As for its use in a specific kind of intervention, the closest thing I can think of is a program we have been involved with that provides art therapy for teenage boys who have been the victims of gun violence or some other type of violence. That’s not technically a mobile program, but we did find that it was important for them to experience that therapy in their homes and in their communities.
Andrew Benedict-Nelson: Sure, it makes sense that that sort of thing could also be accomplished through a kind of mobile clinic. I wonder if we could further explore this using the imagination, though. Let’s say that the president of Ford Motor Company came to you tomorrow and say, “Hey, turns out we over-produced vans this year – we have 10,000 to spare and we’d like to use them to develop a mobile community mental health program.” What do you think would be the highest and best use of that resource?
Christopher Holliday: Coming from the perspective I’ve shared with you, my first inclination would not be prescriptive. It would be to ask the community what we could with 10,000 vans that would improve their health and well-being.
Andrew Benedict-Nelson: Huh, that’s kind of brilliant. Because it may very well be that many of them want to start moving companies or have existing transportation needs that the system isn’t meeting.
Christopher Holliday: The things they would come up with would probably not be what I would think of. Somebody else might say that we need to put acupuncturists and candles in them and just drive around inviting people in, but I doubt that’s going to do much. The community has the answers to its own issues. It just may not feel empowered to share them, or it may not have access to someone asking the right questions.
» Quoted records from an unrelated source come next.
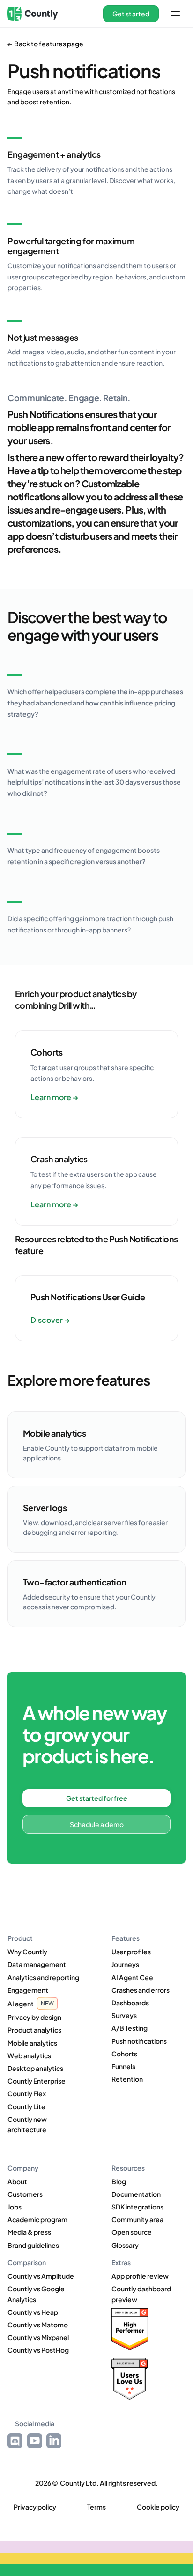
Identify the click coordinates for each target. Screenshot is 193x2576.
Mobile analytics (32, 2043)
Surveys (124, 2015)
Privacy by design (34, 2017)
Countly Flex (26, 2093)
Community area (137, 2219)
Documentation (136, 2194)
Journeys (125, 1964)
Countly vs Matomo (37, 2324)
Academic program (37, 2219)
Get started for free (96, 1798)
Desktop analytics (35, 2068)
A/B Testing (129, 2028)
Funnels (123, 2066)
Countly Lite (26, 2106)
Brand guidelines (33, 2245)
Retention (127, 2079)
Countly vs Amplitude (40, 2276)
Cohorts (124, 2053)
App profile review (140, 2276)
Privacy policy (35, 2507)
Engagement (27, 1990)
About (17, 2181)
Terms (96, 2507)
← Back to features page (45, 43)
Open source (131, 2232)
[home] (32, 13)
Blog (118, 2181)
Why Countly (27, 1951)
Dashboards (130, 2002)
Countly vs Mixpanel (38, 2337)
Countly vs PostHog (38, 2350)
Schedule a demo (97, 1824)
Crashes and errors (140, 1990)
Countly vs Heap (32, 2312)
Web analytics (29, 2055)
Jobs (14, 2206)
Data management (36, 1964)
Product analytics (34, 2030)
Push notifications (139, 2041)
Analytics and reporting (43, 1977)
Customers (25, 2194)
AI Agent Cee (132, 1977)
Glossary (125, 2245)
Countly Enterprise (36, 2081)
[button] (131, 13)
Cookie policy (158, 2507)
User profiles (131, 1951)
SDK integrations (137, 2206)
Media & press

Andrew Benedict-Nelson: One way or another, this Lab is going to address the way people think about collective health. That’s not so different from the work you’ve done throughout your career and that you’re going to be doing with this center. So tell me, what are some of the superficially appealing but incorrect conclusions you really hope we avoid? What are the sorts of things you get sick of hearing from panels and reports over and over again?
Christopher Holliday: One of the things that is most frustrating to me is the idea that people just have to be given something, or that some project or some program is all that needs to be provided to help or cure someone. I think there are two ways to deal with population-based health interventions. In one, I am a professional and an expert, and I come in with all of my data on morbidity and mortality, and I give you things like pills, or I tell you to do things. That has the consequence of breeding dependence. There isn’t really a change in the status quo.
The other way of helping is to start from a place of listening, understanding that I have some information, but it’s the community that has the lived experiences and knows the contextual factors. Together, we can utilize the evidence I have and the evidence they have to work toward real solutions that are sustainable and transformative. In the end, they will say, “We did this ourselves.”
Andrew Benedict-Nelson: Even if an outside group may have provided the resources of a key piece of expertise.
Christopher Holliday: The important thing is that it is asked for. You shouldn’t go to a community with a bunch of resources, dump them in, and say “Be fixed.” They need to make the decisions about what kinds of outside resources they would want to use, as well as to decide what kind of community assets are important to the solution (which outsiders might miss). So when I hear about someone who does something prescriptive without this kind of prior work, I usually say, “Don’t they get it yet?”